His sons came to pick him up to go to his wife’s funeral. In the middle of the ceremony, the old man asks “Who are we burying?”. The film tells the life of the eldest son, a charming singer on the return, more gigolpince than crooner, who, under the stage name of Richie Bravo, between two passes, gives recitals for retired people on vacation, before seeing his 18-year-old daughter whom he had abandoned and who had come to claim her unpaid parental pension arrears.
It is still there, in Sparta, the next movie. But Ulrich Seidl now tells about the life of the little brother. An introverted counterpoint to the eldest, Ewald moved to Romania where he found a job as a power plant inspector, or something like that. Aboard his big German car, he crosses the scenery of a country ravaged by communism and which will only recover with a lot of love. That’s good, he lives with a delicious and loving young woman. But very demanding of something that he cannot give her. He himself does not understand what is happening to him. Or does not want to understand. Until the day when, unable to take it any longer, and finished the commedia, he is packing his suitcase. Then begins the most difficult film to make. As much Rimini, by the zaniness of the character and the banality of the plot, could seem light, like a modern soty, as much Sparta is serious, free from any caricature. There too, the son visits the father, whose mental state has not improved. But for Ewald, it’s not about stripping the old man of his last euros, like that bastard Richie Bravo had done. To get an answer to the mystery that haunts him, Ewald becomes a child again, snuggled up in his crippled dad’s bed.
“To each his tastes, to each his tastes”
Child is the key word. To be one. To love the memory of his childhood to the point of looking for this lost time with the kids. Which have nothing against, a priori. As long as we play big brother, snowball fights, swing contest, everything is fine, everyone gets something out of it, no one sees the harm in it. But in the intoxication of a game, the embrace awakens an emotion that he cannot control, which surprises and terrifies him.
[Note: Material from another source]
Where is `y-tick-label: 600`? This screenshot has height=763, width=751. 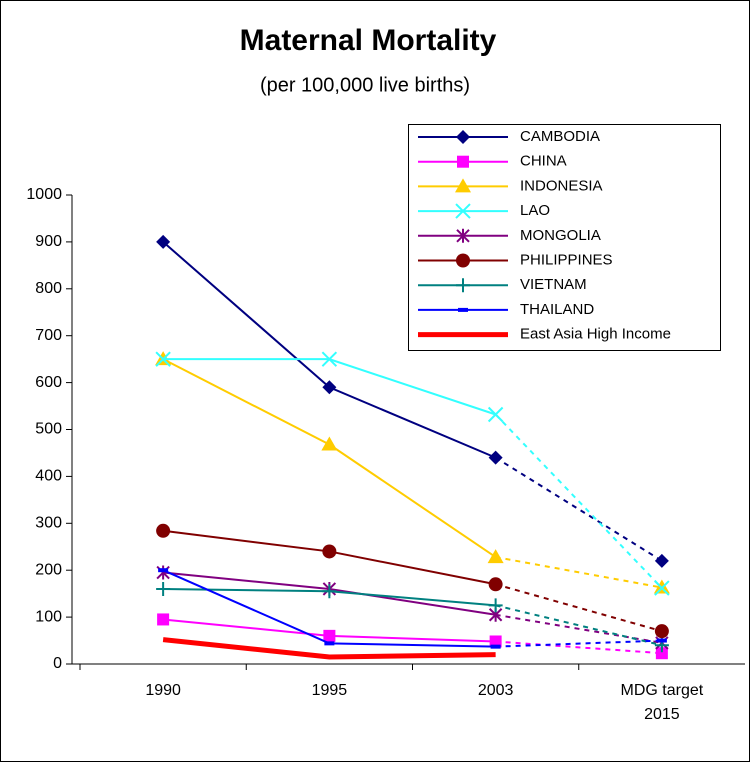 y-tick-label: 600 is located at coordinates (48, 382).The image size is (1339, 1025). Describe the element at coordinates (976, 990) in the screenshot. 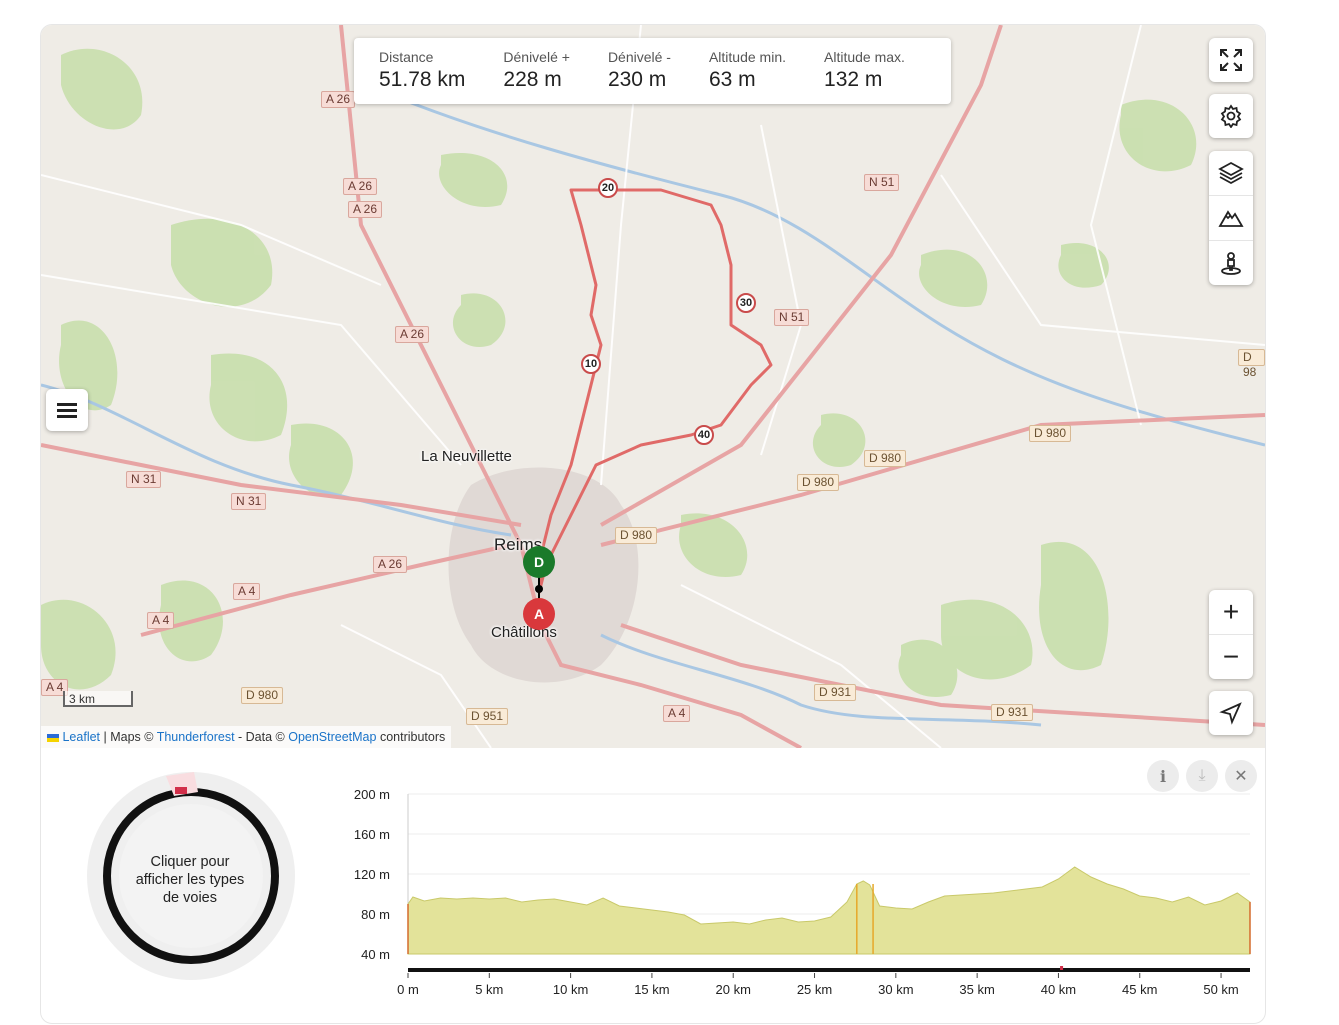

I see `x-tick-label: 35 km` at that location.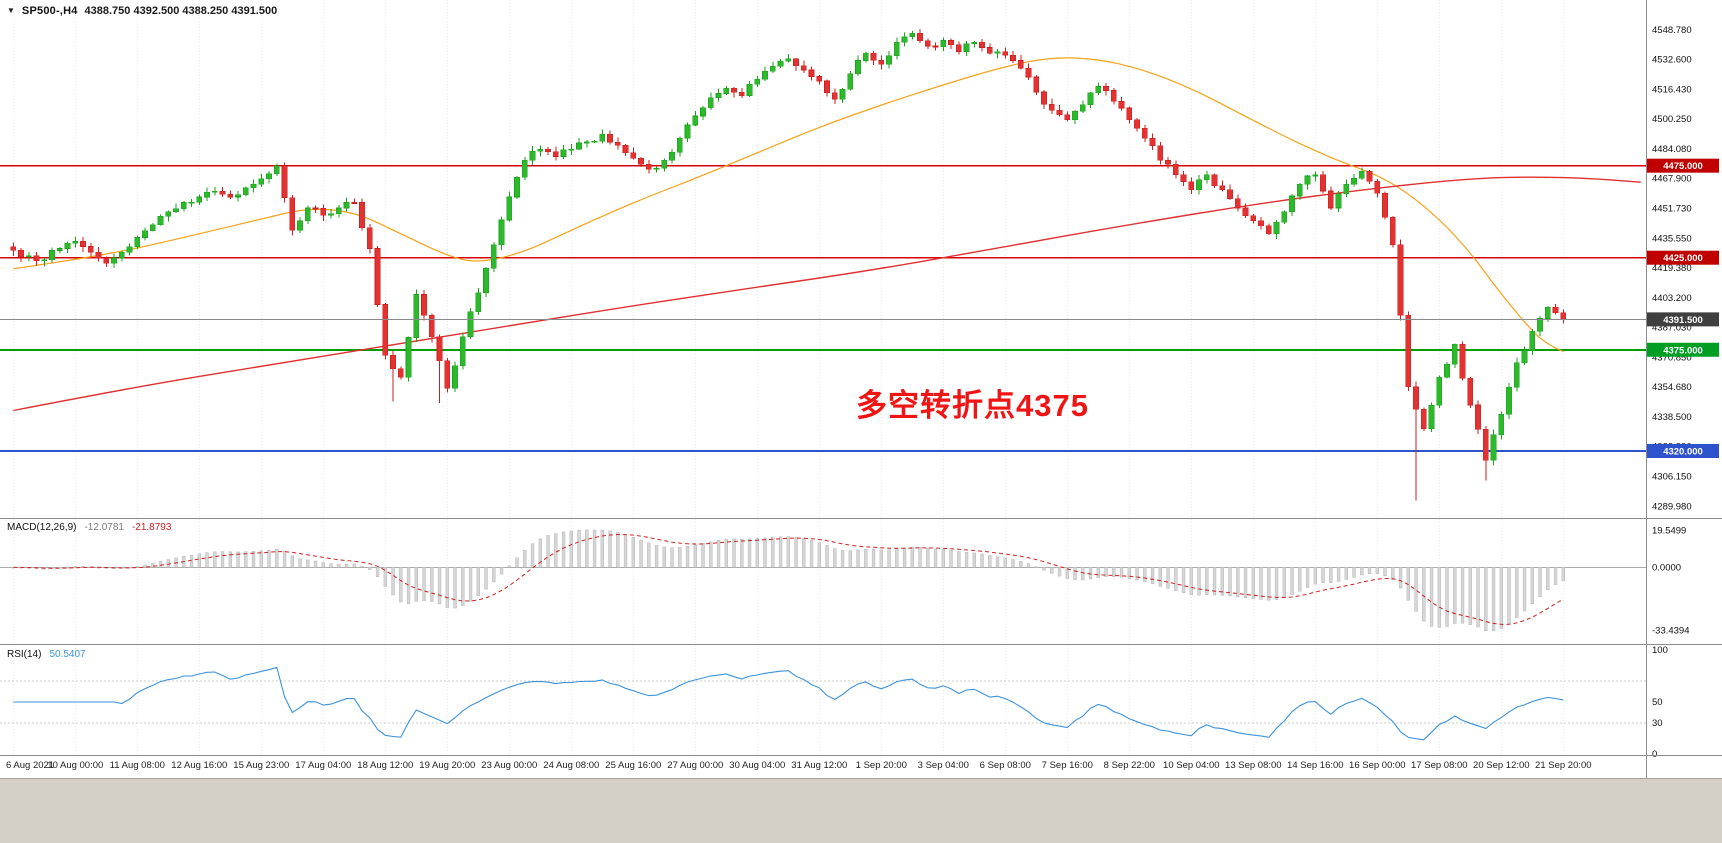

You have to run away from it, run away, go even further, deeper into the misery of this country where the city is always in the suburbs, and the countryside always abandoned. Leaving Ewald to flee, the filmmaker returns alone to see the father who, in a fit of euphoria, repeats ad nauseaum: “To each his tastes, to each his tastes.”
To this index, he adds another: “Germany is ours, tomorrow the whole world”, sings the old man in the middle of the other cacochym residents. Nazism and pedophilia invited to the banquet of confusion. Back with Ewald, the filmmaker discovers his hero in full reconstruction. That of a Spartan Eden, baptized Sparta, full of children whom he introduces to judo, gymnastics, water games in the sun and in the showers of this abandoned school. It’s happiness. Except that the fathers of these children, as degenerate as they are, do not want that at home. Cathartic moment, where the wolf becomes a lamb, pursued by the pack. It’s a tightrope walker’s film, we advance with Ulrich Seidl above cesspools, misfortunes, expected violence, impossible loves, on the thread of uncertainty.